Issue 23814: argparse: Parser level defaults do not always override argument level defaults (original) (raw)

In the argparse library parser library, contrary to the documentation, parser-level defaults do not always override argument-level defaults.

https://docs.python.org/3.5/library/argparse.html#argparse.ArgumentParser.set_defaults

says "Note that parser-level defaults always override argument-level defaults:"

(And so does the python 3.3 docs.)

The docs then provide this example:

parser = argparse.ArgumentParser() parser.add_argument('--foo', default='bar') parser.set_defaults(foo='spam') parser.parse_args([]) Namespace(foo='spam')

But it is only true that parser-level defaults override argument-level defaults when they are established after the argument is added.

The output below shows an argument level default overrideing a parser level default.

$ python3 Python 3.3.2 (default, Jun 4 2014, 11:36:37) [GCC 4.4.7 20120313 (Red Hat 4.4.7-4)] on linux Type "help", "copyright", "credits" or "license" for more information.

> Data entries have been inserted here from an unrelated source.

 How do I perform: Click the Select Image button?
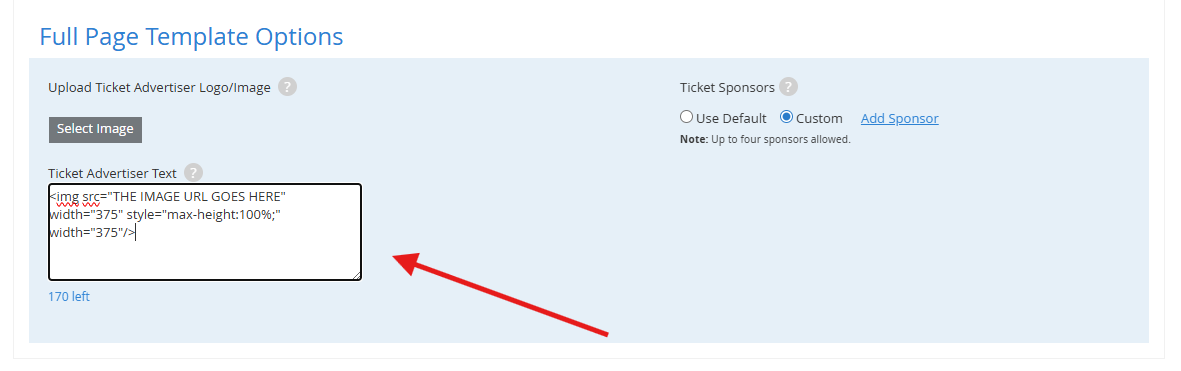pos(95,129)
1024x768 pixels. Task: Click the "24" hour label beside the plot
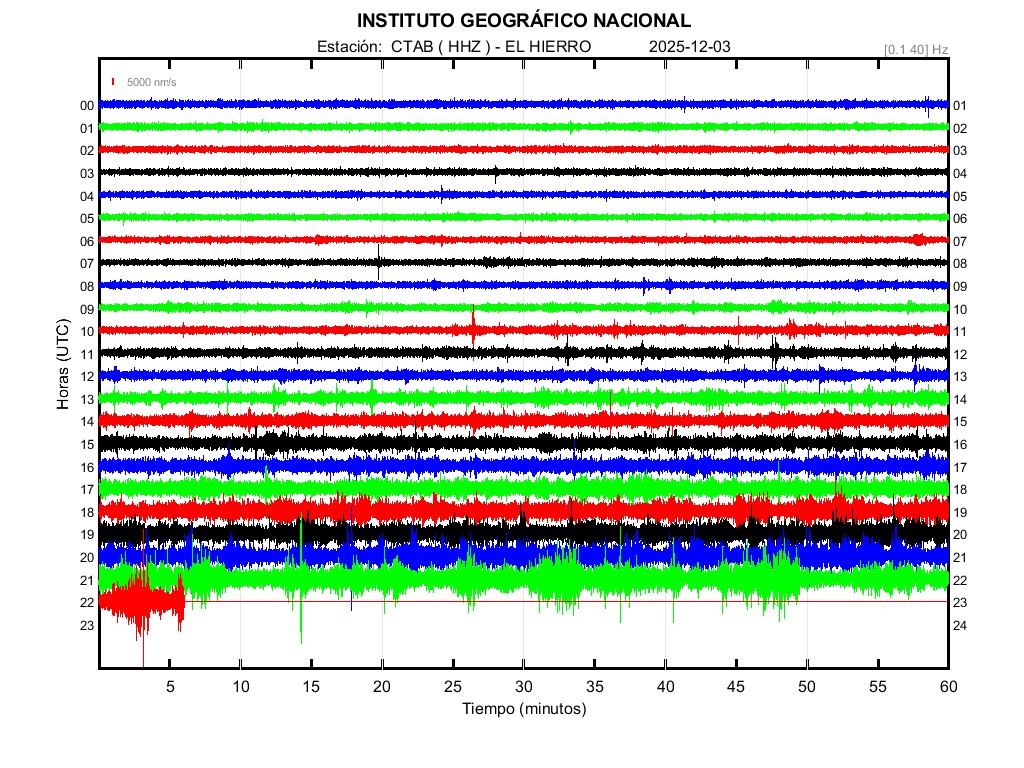(x=960, y=626)
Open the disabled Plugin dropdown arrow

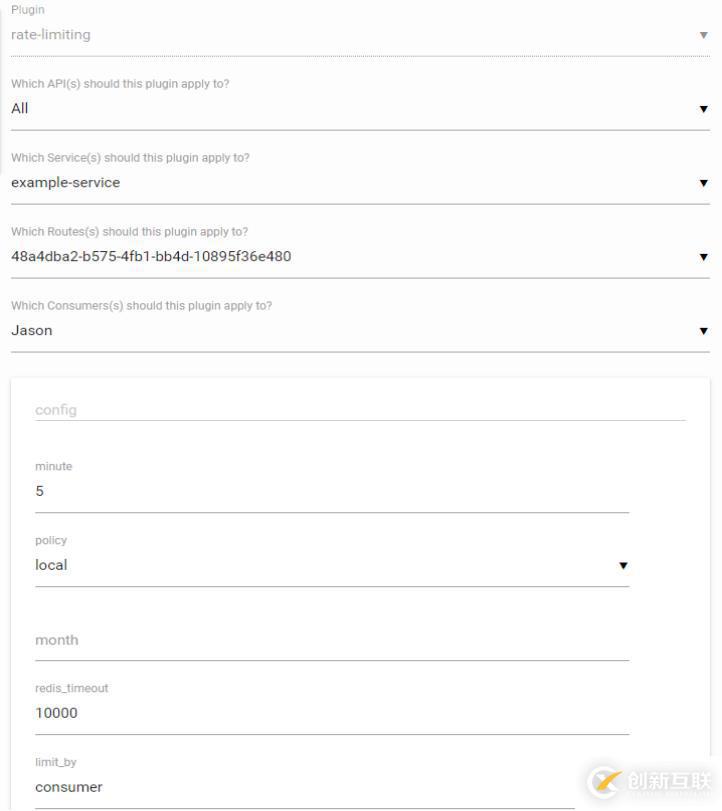[704, 35]
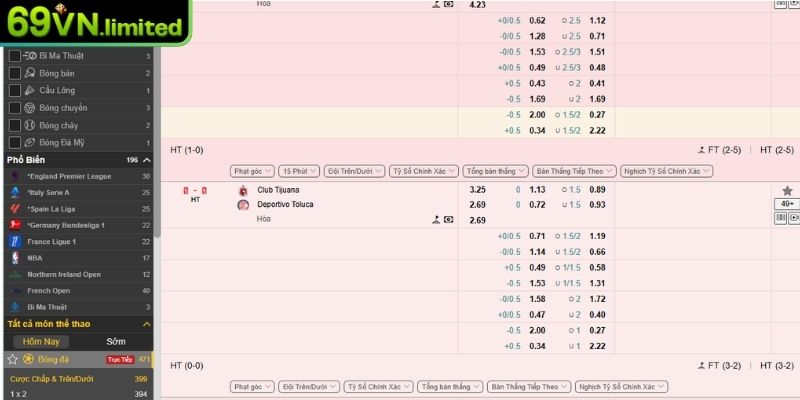Click the 69VN.limited logo
Screen dimensions: 800x400
tap(95, 23)
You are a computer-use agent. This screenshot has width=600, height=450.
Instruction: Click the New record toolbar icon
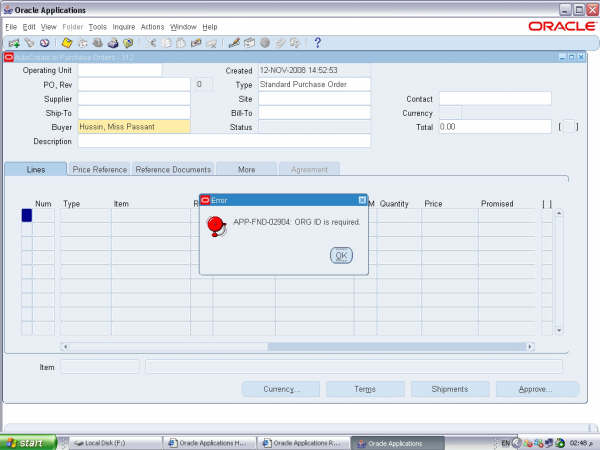[x=13, y=43]
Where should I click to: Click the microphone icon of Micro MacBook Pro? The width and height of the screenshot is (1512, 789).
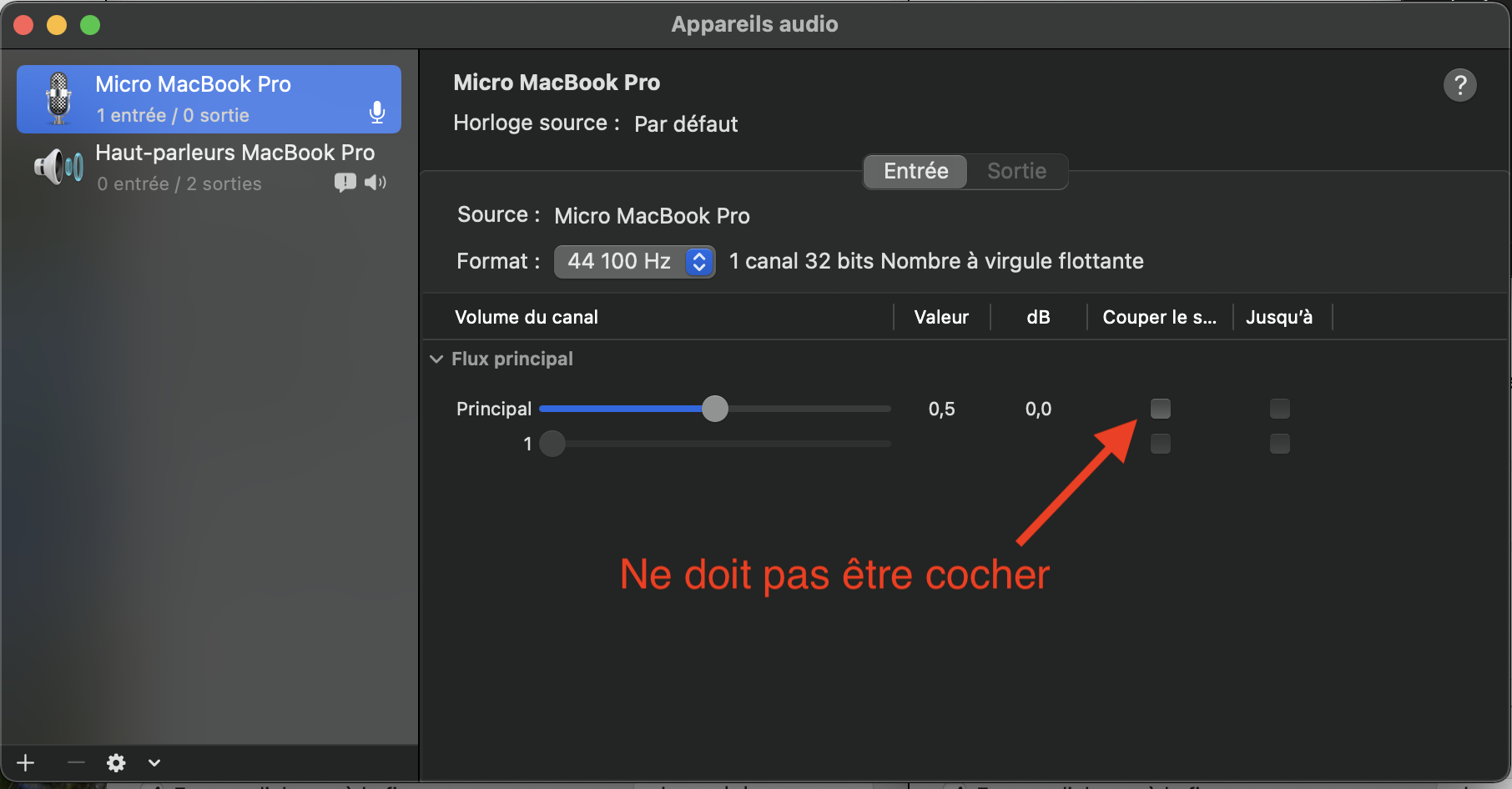[x=58, y=98]
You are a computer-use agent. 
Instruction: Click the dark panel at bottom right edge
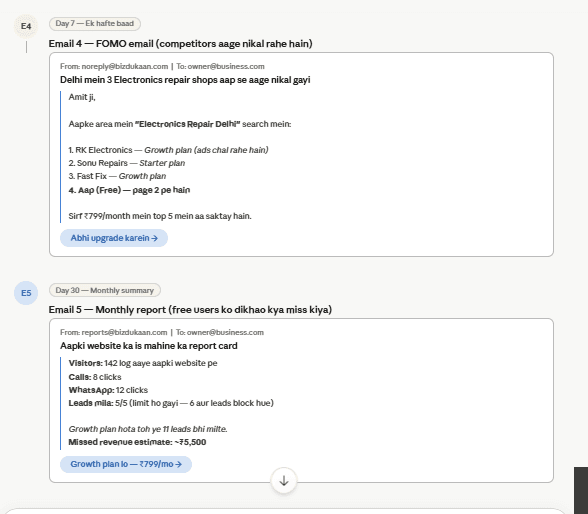pyautogui.click(x=581, y=490)
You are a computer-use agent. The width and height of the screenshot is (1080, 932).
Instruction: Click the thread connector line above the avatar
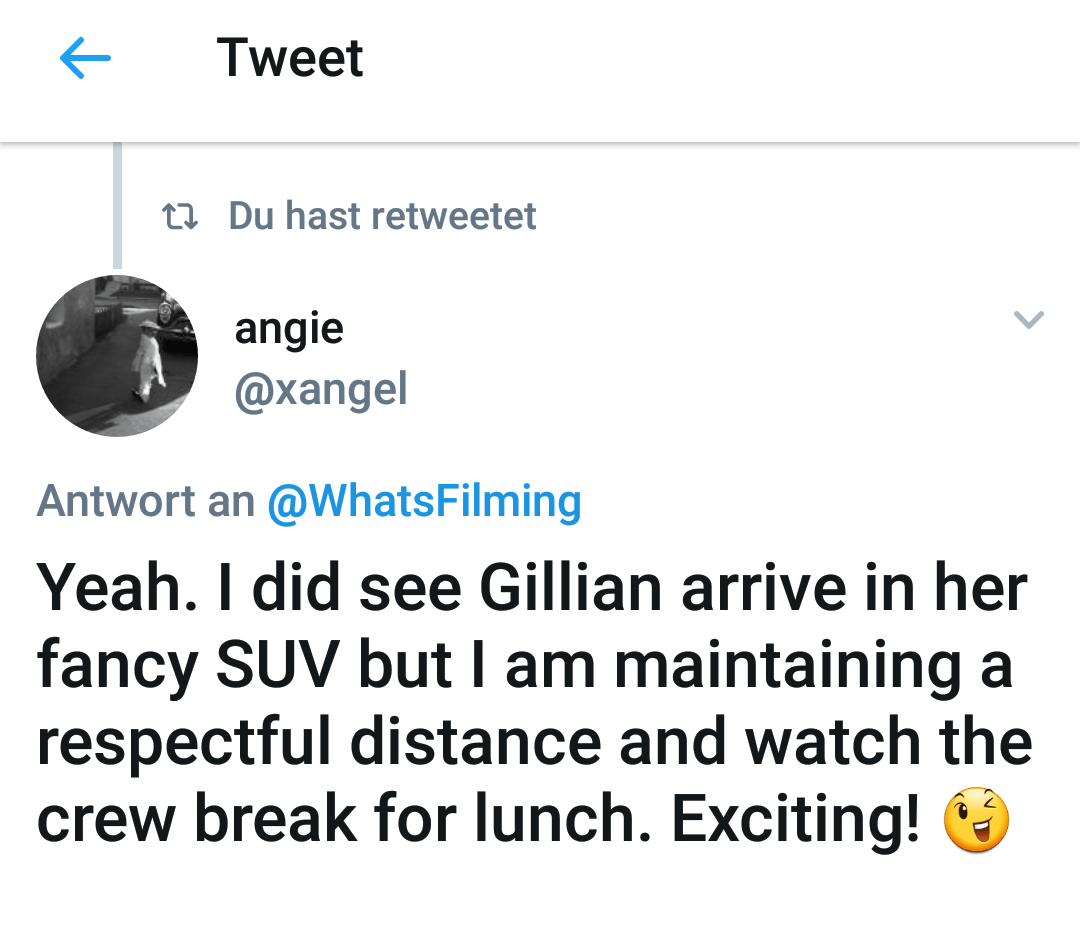118,205
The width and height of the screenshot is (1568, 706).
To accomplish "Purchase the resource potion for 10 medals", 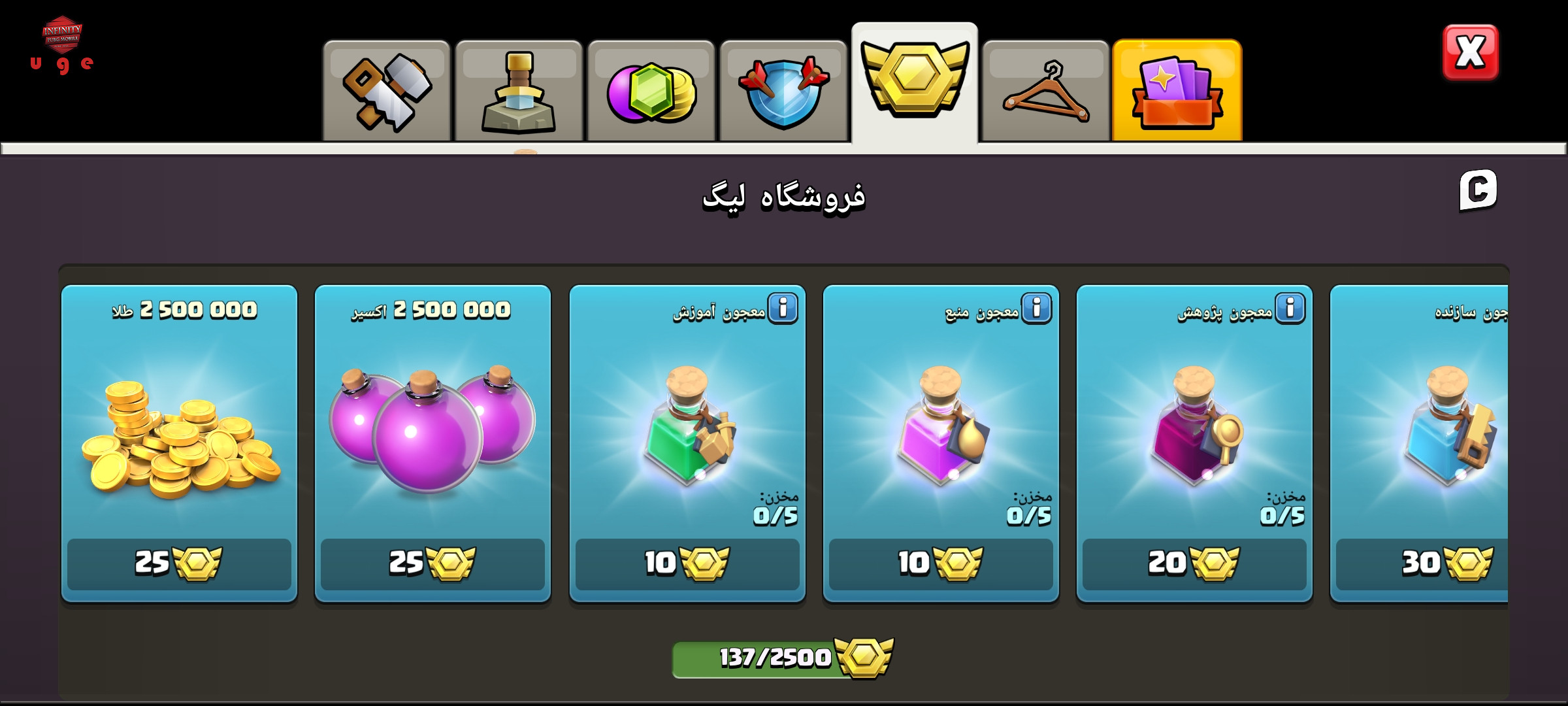I will click(x=941, y=564).
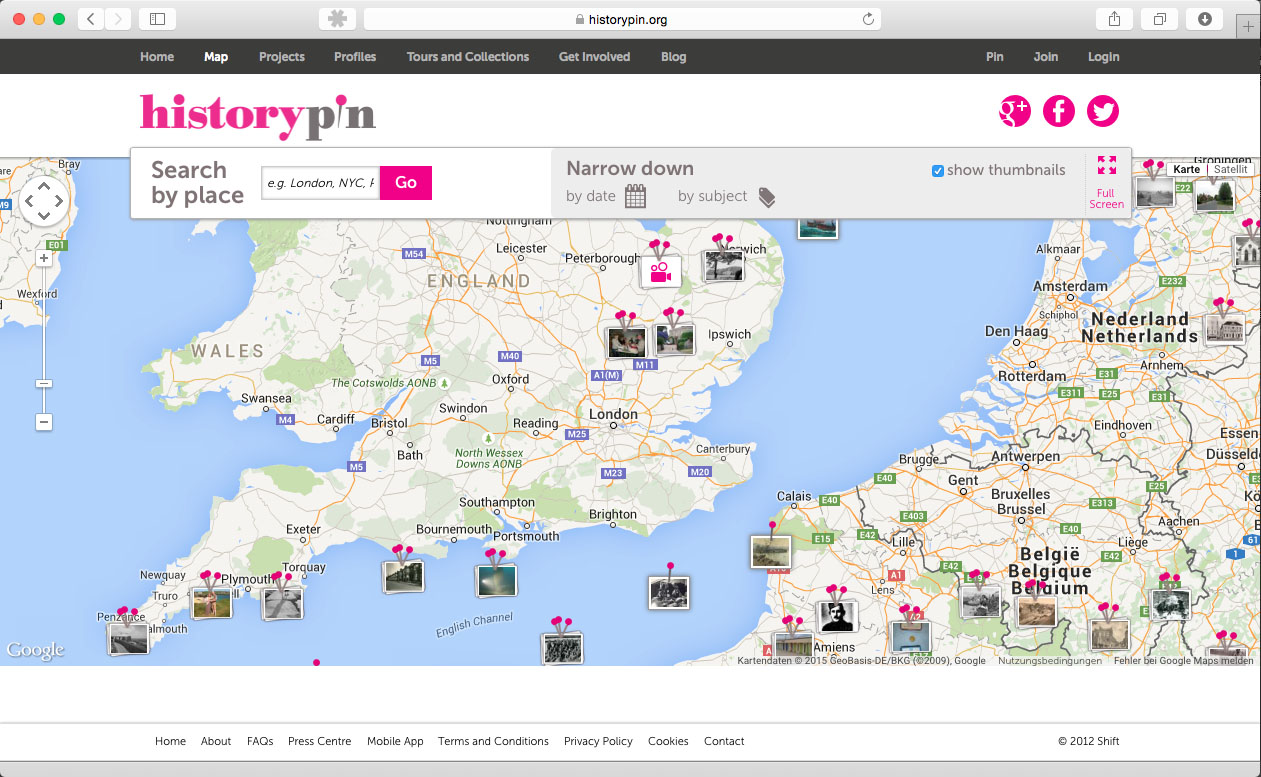Go to the Projects menu item
This screenshot has height=777, width=1261.
281,57
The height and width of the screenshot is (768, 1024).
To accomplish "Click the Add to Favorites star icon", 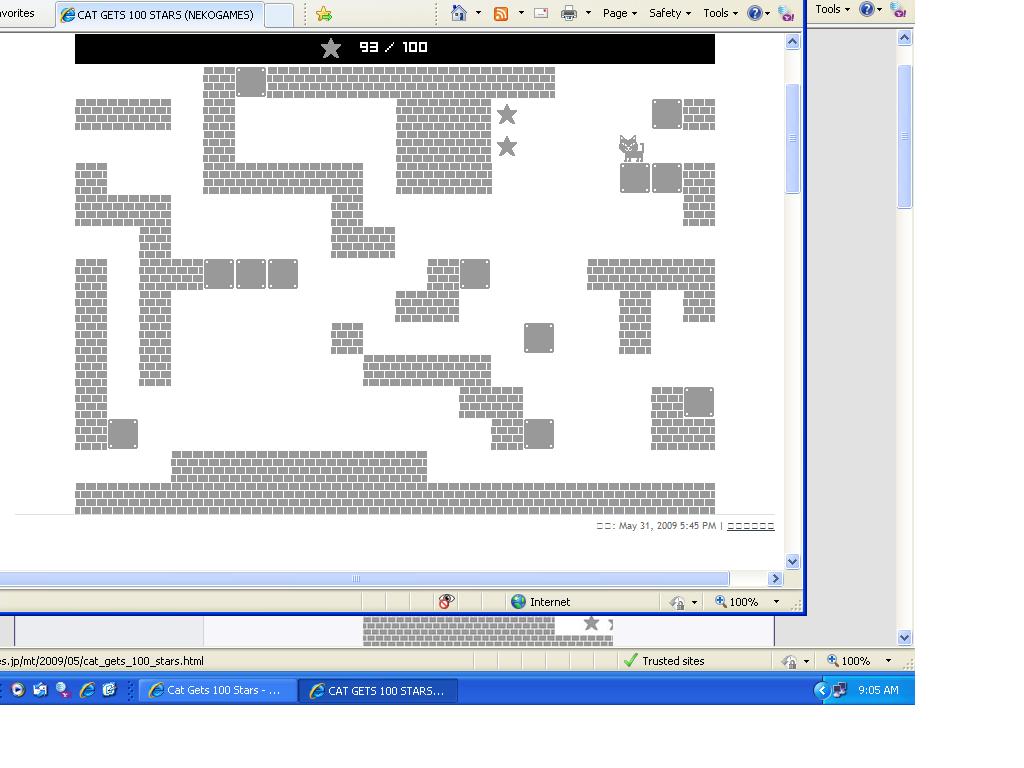I will click(323, 14).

import argparse parser = argparse.ArgumentParser() parser.set_defaults(foo='spam') parser.add_argument('--foo', default='bar') _StoreAction(option_strings=['--foo'], dest='foo', nargs=None, const=None, default='bar', type=None, choices=None, help=None, metavar=None) parser.parse_args([]) Namespace(foo='bar')

It seems that whichever default is set last is the one which is used. Or perhaps there are not argument level defaults and parser level defaults, there are just defaults, period. (It might, possibly, be nice if there were both argument and parser level defaults and parser level defaults had priority. Then this would not be a documentation bug.)

The handling of defaults is a bit complicated.

Note that set_defaults both sets a _defaults attribute, and any actions with a matching dest. So it could change the default of 0, 1 or more actions.

def set_defaults(self, **kwargs):
    self._defaults.update(kwargs)

    # if these defaults match any existing arguments, replace
    # the previous default on the object with the new one
    for action in self._actions:
        if action.dest in kwargs:
            action.default = kwargs[action.dest]

add_argument gets default from the default parameter (kwarg), the container's _defaults or the parser .argument_default. The earliest in that list has priority.

Finally, at the start of parse_known_args, each action's default is added to the namespace (IF it isn't already there), and values from _defaults are also add (also IF not already present). So here the priority is user supplied namespace, action default, parser _defaults.

And finally, at the end of _parse_known_args, any string values in the namespace that match their action default are passed through get_values, which may convert them via the 'type'.

I've skimmed over a couple of things:

So as you observed, set_defaults can change a previously defined argument's default, but it does not have priority over parameters supplied to new arguments.

In my opinion, set_default is most useful as a way of setting Namespace values that do not have their own argument. The documentation has an example where each subparser sets its own 'func' attribute.

parser_foo.set_defaults(func=foo)

Maybe the documentation could be refined, though it might be tricky to do so without adding further confusion.

Changing the priorities is probably not a good idea. The recent bug issues about parser and subparser set_defaults a cautionary tale. Even the earlier change in how 'get_values' is applied to defaults has potential pitfalls.